Supplied passage:
╔══

The concept of “strategic thinking” evokes different cultural archetypes in the United States and China: chess in the United States, and the board game Go in China. This distinction has long been examined by scholars far more knowledgeable than I am. In this essay, I hope to explore this idea and offer my own interpretation of its political implications.
The phrase “playing three-dimensional chess,” an idea popularized by the movie “Star Trek,” has often been used in American political discourse to suggest that while chess itself is already a complex game to master, three-dimensional chess would be even more intricate and difficult. Similarly, Go is often compared to life itself in Asian cultures, because the game embodies a dynamic, non-linear strategic landscape that unfolds gradually and evolves over time.
In chess, you can move pieces relatively quickly and sometimes retreat. Your goal is to capture your opponent’s king. To achieve this, you adjust your front lines, and make bold plays to turn the tide of battle. In contrast, Go has a rule called “ilsubultoe” (一手不退), which means “no move can be taken back.“ Once a stone is placed, it cannot be moved. The player who controls more territory wins the game. The flow of the game is long-term, and the moves played in the opening accumulate over time, shaping the overall strategy.
At the core of China’s strategic mindset, there is a concept called “shi” (勢), which means “the alignment of forces” or the “potential born of disposition.” 1 Lee Chang-ho, one of the most renowned Go players famous for his unparalleled ability to read shi, had already mastered this concept in his teenage years. When his teacher once asked him about his approach to Go, he reportedly answered:
Quote“If you want to win a large territory, you might be tempted to attack and capture a big group. But in doing so, you may give your opponent a chance to strike back. Instead, if you let the group live and steadily extract compensation elsewhere, you can secure a solid lead through small, cumulative gains.”

╚══

Stated goal a:
Answer these questions from the essay on chess and Go:
(i) Which movie popularized the phrase "playing three-dimensional chess"?
(ii) What does the Go rule "ilsubultoe" mean?
(iii) Which Go player is described as famous for his unparalleled ability to read shi?
The essay and the entries come from two unrelated sources.

Dataset:
╔══

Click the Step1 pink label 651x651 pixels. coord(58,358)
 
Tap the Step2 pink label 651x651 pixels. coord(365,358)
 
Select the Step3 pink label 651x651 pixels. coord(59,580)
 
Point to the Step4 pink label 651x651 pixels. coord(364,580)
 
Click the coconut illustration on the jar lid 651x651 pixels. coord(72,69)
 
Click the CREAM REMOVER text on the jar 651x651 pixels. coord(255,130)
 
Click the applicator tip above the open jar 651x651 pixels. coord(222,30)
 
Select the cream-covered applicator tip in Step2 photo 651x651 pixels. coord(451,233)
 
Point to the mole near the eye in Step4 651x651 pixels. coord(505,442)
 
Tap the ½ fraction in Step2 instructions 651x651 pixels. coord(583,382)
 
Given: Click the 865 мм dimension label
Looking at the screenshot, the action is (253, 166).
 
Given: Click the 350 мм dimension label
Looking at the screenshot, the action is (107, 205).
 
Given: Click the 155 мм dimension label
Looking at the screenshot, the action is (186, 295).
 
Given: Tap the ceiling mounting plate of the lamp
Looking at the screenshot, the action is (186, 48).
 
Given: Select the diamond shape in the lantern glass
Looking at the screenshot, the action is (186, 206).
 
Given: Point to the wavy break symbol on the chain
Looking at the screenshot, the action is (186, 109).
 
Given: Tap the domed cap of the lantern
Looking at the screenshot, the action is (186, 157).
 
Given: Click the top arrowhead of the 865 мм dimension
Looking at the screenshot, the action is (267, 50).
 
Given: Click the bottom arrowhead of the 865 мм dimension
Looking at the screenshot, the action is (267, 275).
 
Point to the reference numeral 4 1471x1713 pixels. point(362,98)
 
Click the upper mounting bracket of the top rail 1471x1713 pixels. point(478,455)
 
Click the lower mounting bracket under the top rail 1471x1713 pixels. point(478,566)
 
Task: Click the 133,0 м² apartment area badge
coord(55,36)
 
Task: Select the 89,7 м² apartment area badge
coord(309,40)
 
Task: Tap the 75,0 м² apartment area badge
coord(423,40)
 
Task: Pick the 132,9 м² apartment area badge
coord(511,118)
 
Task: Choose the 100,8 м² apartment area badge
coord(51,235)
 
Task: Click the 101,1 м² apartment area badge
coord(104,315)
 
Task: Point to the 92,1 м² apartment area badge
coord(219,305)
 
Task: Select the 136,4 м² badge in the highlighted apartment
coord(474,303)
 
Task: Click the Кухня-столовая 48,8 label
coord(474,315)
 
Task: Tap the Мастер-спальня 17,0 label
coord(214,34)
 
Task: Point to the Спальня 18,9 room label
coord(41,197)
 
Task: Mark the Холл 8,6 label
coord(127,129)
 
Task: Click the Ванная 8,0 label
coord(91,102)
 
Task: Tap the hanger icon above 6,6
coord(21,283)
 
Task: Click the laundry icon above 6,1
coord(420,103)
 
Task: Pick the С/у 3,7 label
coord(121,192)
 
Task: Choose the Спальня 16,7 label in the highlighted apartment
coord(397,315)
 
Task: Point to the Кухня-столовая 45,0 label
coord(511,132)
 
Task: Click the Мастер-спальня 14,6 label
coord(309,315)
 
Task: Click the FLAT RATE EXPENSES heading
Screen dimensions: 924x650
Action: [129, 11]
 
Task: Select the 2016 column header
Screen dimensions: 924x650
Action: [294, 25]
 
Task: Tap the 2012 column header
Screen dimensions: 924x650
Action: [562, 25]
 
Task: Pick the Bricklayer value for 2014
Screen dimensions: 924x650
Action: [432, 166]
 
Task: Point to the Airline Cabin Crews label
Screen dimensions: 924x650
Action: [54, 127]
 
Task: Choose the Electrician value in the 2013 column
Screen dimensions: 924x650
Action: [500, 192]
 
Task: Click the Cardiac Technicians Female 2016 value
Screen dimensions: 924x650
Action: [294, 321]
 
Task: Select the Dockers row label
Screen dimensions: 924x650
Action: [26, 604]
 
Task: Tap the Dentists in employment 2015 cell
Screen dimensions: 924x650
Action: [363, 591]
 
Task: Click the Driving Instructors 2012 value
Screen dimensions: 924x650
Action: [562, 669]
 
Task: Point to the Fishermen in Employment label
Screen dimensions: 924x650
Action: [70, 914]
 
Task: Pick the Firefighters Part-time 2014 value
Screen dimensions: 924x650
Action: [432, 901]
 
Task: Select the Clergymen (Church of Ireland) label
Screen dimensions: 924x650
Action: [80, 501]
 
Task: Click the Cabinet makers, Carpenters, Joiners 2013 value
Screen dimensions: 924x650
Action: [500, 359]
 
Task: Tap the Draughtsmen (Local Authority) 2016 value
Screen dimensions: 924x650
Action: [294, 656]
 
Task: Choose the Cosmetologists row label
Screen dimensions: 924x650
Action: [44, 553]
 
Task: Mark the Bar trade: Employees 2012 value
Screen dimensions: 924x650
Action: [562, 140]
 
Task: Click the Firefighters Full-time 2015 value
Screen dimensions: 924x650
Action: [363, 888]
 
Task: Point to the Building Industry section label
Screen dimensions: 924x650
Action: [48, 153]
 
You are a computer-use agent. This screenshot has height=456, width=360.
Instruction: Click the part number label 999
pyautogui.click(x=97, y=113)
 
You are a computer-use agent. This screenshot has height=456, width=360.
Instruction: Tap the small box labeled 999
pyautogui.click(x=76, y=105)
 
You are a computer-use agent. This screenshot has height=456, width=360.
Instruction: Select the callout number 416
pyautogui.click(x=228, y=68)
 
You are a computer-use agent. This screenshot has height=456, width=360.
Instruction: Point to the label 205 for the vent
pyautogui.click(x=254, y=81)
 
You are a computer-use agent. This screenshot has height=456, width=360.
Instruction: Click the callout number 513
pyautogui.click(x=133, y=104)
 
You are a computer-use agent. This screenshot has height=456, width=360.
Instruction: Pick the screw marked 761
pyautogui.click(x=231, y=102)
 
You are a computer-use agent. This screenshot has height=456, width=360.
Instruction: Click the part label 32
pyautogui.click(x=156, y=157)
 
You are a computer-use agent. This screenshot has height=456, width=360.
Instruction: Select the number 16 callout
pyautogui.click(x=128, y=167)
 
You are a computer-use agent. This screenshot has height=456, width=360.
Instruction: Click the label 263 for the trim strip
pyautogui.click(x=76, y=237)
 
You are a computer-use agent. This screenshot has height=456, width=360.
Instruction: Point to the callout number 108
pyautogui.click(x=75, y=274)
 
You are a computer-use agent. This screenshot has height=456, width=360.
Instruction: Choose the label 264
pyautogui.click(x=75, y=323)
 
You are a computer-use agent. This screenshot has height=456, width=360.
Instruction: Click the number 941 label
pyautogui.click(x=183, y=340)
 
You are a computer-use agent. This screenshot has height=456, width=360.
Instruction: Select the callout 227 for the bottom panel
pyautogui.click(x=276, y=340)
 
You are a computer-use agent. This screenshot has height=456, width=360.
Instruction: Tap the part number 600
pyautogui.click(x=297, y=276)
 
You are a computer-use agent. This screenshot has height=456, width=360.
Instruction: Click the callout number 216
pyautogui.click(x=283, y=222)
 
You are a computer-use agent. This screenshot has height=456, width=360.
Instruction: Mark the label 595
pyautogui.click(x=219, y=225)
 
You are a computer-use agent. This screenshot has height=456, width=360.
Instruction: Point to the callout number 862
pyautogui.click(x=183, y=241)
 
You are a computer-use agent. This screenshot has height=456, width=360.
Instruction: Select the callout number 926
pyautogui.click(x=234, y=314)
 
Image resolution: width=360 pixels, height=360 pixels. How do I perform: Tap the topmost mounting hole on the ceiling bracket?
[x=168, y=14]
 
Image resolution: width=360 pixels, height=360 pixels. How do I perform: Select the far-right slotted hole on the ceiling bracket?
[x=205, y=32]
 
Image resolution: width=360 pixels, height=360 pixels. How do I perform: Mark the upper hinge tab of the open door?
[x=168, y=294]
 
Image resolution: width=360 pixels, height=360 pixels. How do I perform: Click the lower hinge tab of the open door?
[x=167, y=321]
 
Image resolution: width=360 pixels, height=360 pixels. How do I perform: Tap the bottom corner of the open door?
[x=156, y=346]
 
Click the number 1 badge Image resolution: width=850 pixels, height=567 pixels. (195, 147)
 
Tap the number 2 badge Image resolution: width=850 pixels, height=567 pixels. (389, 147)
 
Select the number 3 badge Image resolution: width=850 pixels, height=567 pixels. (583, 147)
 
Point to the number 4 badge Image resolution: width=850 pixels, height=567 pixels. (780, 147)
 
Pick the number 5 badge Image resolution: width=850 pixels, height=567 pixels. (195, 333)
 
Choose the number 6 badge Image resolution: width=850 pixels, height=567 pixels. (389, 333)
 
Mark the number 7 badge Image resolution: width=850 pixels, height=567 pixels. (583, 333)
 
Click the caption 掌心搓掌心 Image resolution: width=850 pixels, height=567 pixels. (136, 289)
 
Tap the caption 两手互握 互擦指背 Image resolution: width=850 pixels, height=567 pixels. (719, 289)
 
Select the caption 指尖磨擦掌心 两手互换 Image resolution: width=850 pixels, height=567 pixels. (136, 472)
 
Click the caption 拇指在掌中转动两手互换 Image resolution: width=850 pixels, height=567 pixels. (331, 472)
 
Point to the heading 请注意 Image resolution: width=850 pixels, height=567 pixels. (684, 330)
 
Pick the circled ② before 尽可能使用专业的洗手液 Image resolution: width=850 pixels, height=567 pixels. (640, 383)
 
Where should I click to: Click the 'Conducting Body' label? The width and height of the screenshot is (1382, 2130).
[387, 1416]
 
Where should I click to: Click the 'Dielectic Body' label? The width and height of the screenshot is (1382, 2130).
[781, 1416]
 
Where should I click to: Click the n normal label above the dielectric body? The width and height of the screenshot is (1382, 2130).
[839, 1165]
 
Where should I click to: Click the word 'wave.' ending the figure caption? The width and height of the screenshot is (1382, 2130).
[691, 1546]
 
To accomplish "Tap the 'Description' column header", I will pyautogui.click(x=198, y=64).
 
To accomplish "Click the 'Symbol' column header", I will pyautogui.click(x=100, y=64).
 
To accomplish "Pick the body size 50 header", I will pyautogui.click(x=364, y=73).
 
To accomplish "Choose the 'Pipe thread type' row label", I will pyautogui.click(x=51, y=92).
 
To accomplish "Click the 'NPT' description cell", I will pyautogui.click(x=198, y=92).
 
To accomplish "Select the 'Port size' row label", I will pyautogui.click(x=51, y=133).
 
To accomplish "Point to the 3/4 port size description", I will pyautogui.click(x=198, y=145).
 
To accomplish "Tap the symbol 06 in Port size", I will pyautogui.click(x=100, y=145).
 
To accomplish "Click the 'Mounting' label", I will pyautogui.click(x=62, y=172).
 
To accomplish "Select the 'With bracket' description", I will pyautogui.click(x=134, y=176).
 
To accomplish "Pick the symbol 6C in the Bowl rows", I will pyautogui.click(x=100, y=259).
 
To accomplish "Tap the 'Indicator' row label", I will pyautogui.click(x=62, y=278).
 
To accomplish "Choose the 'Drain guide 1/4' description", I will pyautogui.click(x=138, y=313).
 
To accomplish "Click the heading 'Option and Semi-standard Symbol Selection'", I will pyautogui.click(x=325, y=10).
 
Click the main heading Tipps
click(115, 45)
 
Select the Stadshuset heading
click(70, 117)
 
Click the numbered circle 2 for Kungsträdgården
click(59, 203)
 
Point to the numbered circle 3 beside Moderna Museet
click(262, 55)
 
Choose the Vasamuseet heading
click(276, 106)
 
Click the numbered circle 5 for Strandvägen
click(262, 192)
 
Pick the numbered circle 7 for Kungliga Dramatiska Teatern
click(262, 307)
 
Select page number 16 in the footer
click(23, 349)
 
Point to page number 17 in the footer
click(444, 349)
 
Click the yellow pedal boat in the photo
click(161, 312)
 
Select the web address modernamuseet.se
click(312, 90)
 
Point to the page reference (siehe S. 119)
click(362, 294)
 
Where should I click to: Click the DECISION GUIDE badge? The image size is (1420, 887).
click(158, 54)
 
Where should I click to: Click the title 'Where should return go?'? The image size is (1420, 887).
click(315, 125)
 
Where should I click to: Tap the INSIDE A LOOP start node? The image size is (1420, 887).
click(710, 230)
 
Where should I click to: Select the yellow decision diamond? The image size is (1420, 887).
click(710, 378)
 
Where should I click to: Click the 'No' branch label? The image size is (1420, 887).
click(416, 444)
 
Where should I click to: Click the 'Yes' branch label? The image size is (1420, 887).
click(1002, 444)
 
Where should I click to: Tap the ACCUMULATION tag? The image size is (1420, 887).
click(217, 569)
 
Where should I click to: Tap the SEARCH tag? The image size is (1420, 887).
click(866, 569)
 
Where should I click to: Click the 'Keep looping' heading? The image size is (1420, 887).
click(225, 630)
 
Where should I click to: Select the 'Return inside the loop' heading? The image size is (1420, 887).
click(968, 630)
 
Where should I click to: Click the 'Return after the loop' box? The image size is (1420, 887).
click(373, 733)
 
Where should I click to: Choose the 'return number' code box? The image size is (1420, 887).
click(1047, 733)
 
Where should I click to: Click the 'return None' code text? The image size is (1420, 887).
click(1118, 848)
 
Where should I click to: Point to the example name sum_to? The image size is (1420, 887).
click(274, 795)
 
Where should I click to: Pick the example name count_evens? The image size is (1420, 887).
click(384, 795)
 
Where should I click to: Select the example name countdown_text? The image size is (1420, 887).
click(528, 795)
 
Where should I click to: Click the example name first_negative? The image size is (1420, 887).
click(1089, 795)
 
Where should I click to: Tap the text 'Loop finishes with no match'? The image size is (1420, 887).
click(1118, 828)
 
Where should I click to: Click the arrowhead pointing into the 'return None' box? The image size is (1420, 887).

╚══

Stated goal b: Reproduce the entries word for word, from the line with "Where should I click to: Select the 'Return" up to and including the last line of the entries.

Reply a:
(i) Star Trek
(ii) No move can be taken back.
(iii) Lee Chang-ho

Reply b:
Where should I click to: Select the 'Return inside the loop' heading? The image size is (1420, 887).
click(968, 630)
 
Where should I click to: Click the 'Return after the loop' box? The image size is (1420, 887).
click(373, 733)
 
Where should I click to: Choose the 'return number' code box? The image size is (1420, 887).
click(1047, 733)
 
Where should I click to: Click the 'return None' code text? The image size is (1420, 887).
click(1118, 848)
 
Where should I click to: Point to the example name sum_to? The image size is (1420, 887).
click(274, 795)
 
Where should I click to: Pick the example name count_evens? The image size is (1420, 887).
click(384, 795)
 
Where should I click to: Select the example name countdown_text? The image size is (1420, 887).
click(528, 795)
 
Where should I click to: Click the example name first_negative? The image size is (1420, 887).
click(1089, 795)
 
Where should I click to: Tap the text 'Loop finishes with no match'? The image size is (1420, 887).
click(1118, 828)
 
Where should I click to: Click the arrowhead pointing into the 'return None' box? The image size is (1420, 887).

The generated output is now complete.